打理妥了一切,这才回到原来那儿,翻身上床,再小心翼翼地没有压到男孩麻木的肢体。
医生退散,现在他只是对方的爱人。
又用手一把一把轻扫着男孩的柔软的头发。
他闻到男孩发间一股既清新又熟悉的、柑橘与香草的气息。他明明用过对方的洗发水,那只能说,是男孩本身的味道,生理性地吸引他。
肩膀使使力,秦风便撑起自己,凑近他的额角,再深吸一口气。唇刚好落下来,吻落在男孩耳朵上的小痣上,也还是香喷喷。
男人的呼吸弄得耳朵痒痒的,楚非昀微微偏头避开,嘻嘻笑着,带着一点病理性虚弱。
此时,近在秦风眼前的,一双乌黑的眼珠里只倒映着他一人。
凑近些,灯光被秦风自己挡得严实。楚非昀的双眼黑而深,像他能钻进去看看,又像能把他吸起去一样。
秦风不敢再看那双眼睛,便用嘴唇靠近它们。眼睛当然条件反射地闭上,让他觉得安全些,便用唇峰扫过那长长的睫毛尖儿。

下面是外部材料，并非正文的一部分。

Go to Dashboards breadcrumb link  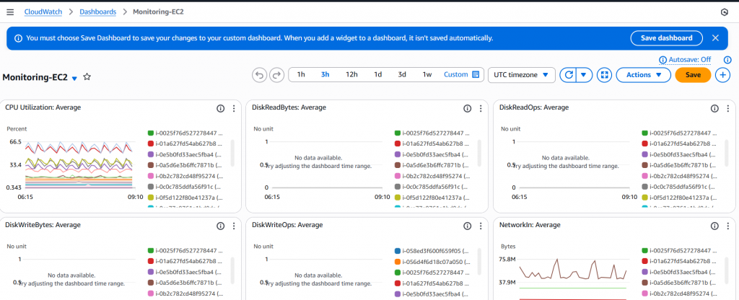tap(97, 12)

细软的头发洒在男孩的额头上,被只想啃食睫毛的男人,一手拔开。
这么近的距离,竟能看清男孩发际和鬓间,极细小的、长短不等的绒毛,反射着床头灯的暖光。
秦风长久地停留在这一步,欣赏着这个无比真实的人。
那一刻,与人打完架后、右手第三指节的闷痛也没什么重要了,心里幼稚的攀比,觉得他赢了全天下。毕竟宝贝只有一个,在他怀里,疾病、现实,还是某个人,都无法把他夺走。
“幼稚。”这次是秦风在心里骂的自己;看着怀里的人儿,他又满意无比。
可这时,男人的下巴却被小小地啃了一口,同时后脖颈被圈住,是男孩用尽全力的坚定。